What the task asks: All records that follow are to be restated exactly.

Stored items

- - - -

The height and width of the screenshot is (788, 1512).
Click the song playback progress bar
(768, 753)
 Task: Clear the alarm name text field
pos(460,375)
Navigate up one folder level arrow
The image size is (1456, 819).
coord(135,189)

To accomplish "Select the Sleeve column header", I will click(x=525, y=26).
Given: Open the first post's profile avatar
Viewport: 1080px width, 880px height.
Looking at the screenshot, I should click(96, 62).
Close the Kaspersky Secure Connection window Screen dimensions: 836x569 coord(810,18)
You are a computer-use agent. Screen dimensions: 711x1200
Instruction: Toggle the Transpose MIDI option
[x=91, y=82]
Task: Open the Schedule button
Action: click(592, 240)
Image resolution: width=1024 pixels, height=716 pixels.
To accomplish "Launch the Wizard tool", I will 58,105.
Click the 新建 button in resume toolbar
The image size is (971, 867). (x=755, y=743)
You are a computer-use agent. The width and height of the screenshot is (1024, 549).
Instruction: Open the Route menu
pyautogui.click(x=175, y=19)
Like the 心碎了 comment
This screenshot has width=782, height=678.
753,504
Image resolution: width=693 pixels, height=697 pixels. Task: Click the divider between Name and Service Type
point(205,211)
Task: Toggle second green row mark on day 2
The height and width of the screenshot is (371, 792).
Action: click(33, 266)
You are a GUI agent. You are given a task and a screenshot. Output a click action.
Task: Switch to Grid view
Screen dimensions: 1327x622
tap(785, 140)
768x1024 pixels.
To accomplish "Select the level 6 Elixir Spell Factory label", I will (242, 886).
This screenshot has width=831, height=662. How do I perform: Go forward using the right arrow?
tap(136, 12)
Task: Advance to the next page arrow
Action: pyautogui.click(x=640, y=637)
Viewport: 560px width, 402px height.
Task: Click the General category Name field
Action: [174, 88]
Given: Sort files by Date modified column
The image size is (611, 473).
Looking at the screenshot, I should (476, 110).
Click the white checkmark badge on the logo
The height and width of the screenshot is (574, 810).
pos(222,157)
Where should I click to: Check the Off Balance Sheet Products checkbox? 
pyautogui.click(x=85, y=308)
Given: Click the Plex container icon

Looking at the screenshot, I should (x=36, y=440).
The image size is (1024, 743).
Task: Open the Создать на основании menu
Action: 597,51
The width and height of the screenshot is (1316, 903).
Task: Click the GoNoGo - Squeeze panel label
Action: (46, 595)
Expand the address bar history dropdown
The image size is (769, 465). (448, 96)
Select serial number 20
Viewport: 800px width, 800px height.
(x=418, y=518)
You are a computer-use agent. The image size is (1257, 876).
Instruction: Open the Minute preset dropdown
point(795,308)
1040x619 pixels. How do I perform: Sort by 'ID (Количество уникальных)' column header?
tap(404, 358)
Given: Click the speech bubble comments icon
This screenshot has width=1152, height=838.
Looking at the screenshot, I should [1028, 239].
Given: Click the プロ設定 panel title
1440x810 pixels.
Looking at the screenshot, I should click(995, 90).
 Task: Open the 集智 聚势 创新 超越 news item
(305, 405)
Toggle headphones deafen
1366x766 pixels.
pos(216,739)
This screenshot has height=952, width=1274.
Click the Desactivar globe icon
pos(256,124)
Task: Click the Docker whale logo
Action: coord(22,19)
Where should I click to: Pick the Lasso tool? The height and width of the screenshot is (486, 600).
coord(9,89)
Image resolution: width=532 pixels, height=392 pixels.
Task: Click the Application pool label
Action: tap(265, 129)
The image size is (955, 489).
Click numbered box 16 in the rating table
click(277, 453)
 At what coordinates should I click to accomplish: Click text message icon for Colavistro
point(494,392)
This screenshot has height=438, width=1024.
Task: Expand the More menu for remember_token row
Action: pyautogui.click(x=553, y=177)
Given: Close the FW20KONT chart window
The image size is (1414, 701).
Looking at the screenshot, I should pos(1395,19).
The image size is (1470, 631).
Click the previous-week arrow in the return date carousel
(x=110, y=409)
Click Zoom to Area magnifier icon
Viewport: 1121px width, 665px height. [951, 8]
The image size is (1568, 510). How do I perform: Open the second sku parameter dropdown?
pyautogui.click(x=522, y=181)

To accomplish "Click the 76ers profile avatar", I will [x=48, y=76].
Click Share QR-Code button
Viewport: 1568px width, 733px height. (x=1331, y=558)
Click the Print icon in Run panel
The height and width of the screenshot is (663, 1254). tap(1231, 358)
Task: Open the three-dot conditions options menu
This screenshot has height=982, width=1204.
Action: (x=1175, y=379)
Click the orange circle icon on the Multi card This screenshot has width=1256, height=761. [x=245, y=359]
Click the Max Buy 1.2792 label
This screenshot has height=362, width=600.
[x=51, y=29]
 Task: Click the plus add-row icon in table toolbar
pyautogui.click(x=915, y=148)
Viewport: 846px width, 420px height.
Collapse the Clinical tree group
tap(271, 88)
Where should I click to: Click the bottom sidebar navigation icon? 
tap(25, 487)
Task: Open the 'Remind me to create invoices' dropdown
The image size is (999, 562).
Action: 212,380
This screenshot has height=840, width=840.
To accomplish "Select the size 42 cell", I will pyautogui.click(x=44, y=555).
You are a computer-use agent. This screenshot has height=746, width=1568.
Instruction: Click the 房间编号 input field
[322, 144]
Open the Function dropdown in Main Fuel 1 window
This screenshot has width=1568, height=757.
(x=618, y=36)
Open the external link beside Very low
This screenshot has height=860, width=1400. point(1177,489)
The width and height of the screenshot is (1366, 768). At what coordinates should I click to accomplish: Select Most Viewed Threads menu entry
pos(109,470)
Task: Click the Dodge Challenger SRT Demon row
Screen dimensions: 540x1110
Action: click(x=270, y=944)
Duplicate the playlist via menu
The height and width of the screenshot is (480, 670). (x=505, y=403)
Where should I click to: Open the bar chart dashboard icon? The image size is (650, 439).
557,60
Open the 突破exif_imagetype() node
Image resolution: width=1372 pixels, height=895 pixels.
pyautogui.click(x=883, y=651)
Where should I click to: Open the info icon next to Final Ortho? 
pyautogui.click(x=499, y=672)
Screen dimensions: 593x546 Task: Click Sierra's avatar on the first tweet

- - - -

Answer box:
The height and width of the screenshot is (788, 1512).
Click the song playback progress bar
(768, 753)
 Task: Clear the alarm name text field
pos(460,375)
Navigate up one folder level arrow
The image size is (1456, 819).
coord(135,189)

To accomplish "Select the Sleeve column header", I will click(x=525, y=26).
Given: Open the first post's profile avatar
Viewport: 1080px width, 880px height.
Looking at the screenshot, I should click(96, 62).
Close the Kaspersky Secure Connection window Screen dimensions: 836x569 coord(810,18)
You are a computer-use agent. Screen dimensions: 711x1200
Instruction: Toggle the Transpose MIDI option
[x=91, y=82]
Task: Open the Schedule button
Action: click(592, 240)
Image resolution: width=1024 pixels, height=716 pixels.
To accomplish "Launch the Wizard tool", I will 58,105.
Click the 新建 button in resume toolbar
The image size is (971, 867). (x=755, y=743)
You are a computer-use agent. The width and height of the screenshot is (1024, 549).
Instruction: Open the Route menu
pyautogui.click(x=175, y=19)
Like the 心碎了 comment
This screenshot has width=782, height=678.
753,504
Image resolution: width=693 pixels, height=697 pixels. Task: Click the divider between Name and Service Type
point(205,211)
Task: Toggle second green row mark on day 2
The height and width of the screenshot is (371, 792).
Action: click(33, 266)
You are a GUI agent. You are given a task and a screenshot. Output a click action.
Task: Switch to Grid view
Screen dimensions: 1327x622
tap(785, 140)
768x1024 pixels.
To accomplish "Select the level 6 Elixir Spell Factory label", I will (242, 886).
This screenshot has width=831, height=662. How do I perform: Go forward using the right arrow?
tap(136, 12)
Task: Advance to the next page arrow
Action: pyautogui.click(x=640, y=637)
Viewport: 560px width, 402px height.
Task: Click the General category Name field
Action: [174, 88]
Given: Sort files by Date modified column
The image size is (611, 473).
Looking at the screenshot, I should (476, 110).
Click the white checkmark badge on the logo
The height and width of the screenshot is (574, 810).
pos(222,157)
Where should I click to: Check the Off Balance Sheet Products checkbox? 
pyautogui.click(x=85, y=308)
Given: Click the Plex container icon

Looking at the screenshot, I should (x=36, y=440).
The image size is (1024, 743).
Task: Open the Создать на основании menu
Action: 597,51
The width and height of the screenshot is (1316, 903).
Task: Click the GoNoGo - Squeeze panel label
Action: (46, 595)
Expand the address bar history dropdown
The image size is (769, 465). (448, 96)
Select serial number 20
Viewport: 800px width, 800px height.
(x=418, y=518)
You are a computer-use agent. The image size is (1257, 876).
Instruction: Open the Minute preset dropdown
point(795,308)
1040x619 pixels. How do I perform: Sort by 'ID (Количество уникальных)' column header?
tap(404, 358)
Given: Click the speech bubble comments icon
This screenshot has width=1152, height=838.
Looking at the screenshot, I should [1028, 239].
Given: Click the プロ設定 panel title
1440x810 pixels.
Looking at the screenshot, I should click(995, 90).
 Task: Open the 集智 聚势 创新 超越 news item
(305, 405)
Toggle headphones deafen
1366x766 pixels.
pos(216,739)
This screenshot has height=952, width=1274.
Click the Desactivar globe icon
pos(256,124)
Task: Click the Docker whale logo
Action: coord(22,19)
Where should I click to: Pick the Lasso tool? The height and width of the screenshot is (486, 600).
coord(9,89)
Image resolution: width=532 pixels, height=392 pixels.
Task: Click the Application pool label
Action: tap(265, 129)
The image size is (955, 489).
Click numbered box 16 in the rating table
click(277, 453)
 At what coordinates should I click to accomplish: Click text message icon for Colavistro
point(494,392)
This screenshot has height=438, width=1024.
Task: Expand the More menu for remember_token row
Action: pyautogui.click(x=553, y=177)
Given: Close the FW20KONT chart window
The image size is (1414, 701).
Looking at the screenshot, I should pos(1395,19).
The image size is (1470, 631).
Click the previous-week arrow in the return date carousel
(x=110, y=409)
Click Zoom to Area magnifier icon
Viewport: 1121px width, 665px height. [951, 8]
The image size is (1568, 510). How do I perform: Open the second sku parameter dropdown?
pyautogui.click(x=522, y=181)

To accomplish "Click the 76ers profile avatar", I will [x=48, y=76].
Click Share QR-Code button
Viewport: 1568px width, 733px height. (x=1331, y=558)
Click the Print icon in Run panel
The height and width of the screenshot is (663, 1254). tap(1231, 358)
Task: Open the three-dot conditions options menu
This screenshot has height=982, width=1204.
Action: (x=1175, y=379)
Click the orange circle icon on the Multi card This screenshot has width=1256, height=761. [x=245, y=359]
Click the Max Buy 1.2792 label
This screenshot has height=362, width=600.
[x=51, y=29]
 Task: Click the plus add-row icon in table toolbar
pyautogui.click(x=915, y=148)
Viewport: 846px width, 420px height.
Collapse the Clinical tree group
tap(271, 88)
Where should I click to: Click the bottom sidebar navigation icon? 
tap(25, 487)
Task: Open the 'Remind me to create invoices' dropdown
The image size is (999, 562).
Action: 212,380
This screenshot has height=840, width=840.
To accomplish "Select the size 42 cell", I will pyautogui.click(x=44, y=555).
You are a computer-use agent. This screenshot has height=746, width=1568.
Instruction: Click the 房间编号 input field
[322, 144]
Open the Function dropdown in Main Fuel 1 window
This screenshot has width=1568, height=757.
(x=618, y=36)
Open the external link beside Very low
This screenshot has height=860, width=1400. point(1177,489)
The width and height of the screenshot is (1366, 768). At what coordinates should I click to accomplish: Select Most Viewed Threads menu entry
pos(109,470)
Task: Click the Dodge Challenger SRT Demon row
Screen dimensions: 540x1110
Action: click(x=270, y=944)
Duplicate the playlist via menu
The height and width of the screenshot is (480, 670). (x=505, y=403)
Where should I click to: Open the bar chart dashboard icon? The image size is (650, 439).
557,60
Open the 突破exif_imagetype() node
Image resolution: width=1372 pixels, height=895 pixels.
pyautogui.click(x=883, y=651)
Where should I click to: Open the info icon next to Final Ortho? 
pyautogui.click(x=499, y=672)
Screen dimensions: 593x546 Task: Click Sierra's avatar on the first tweet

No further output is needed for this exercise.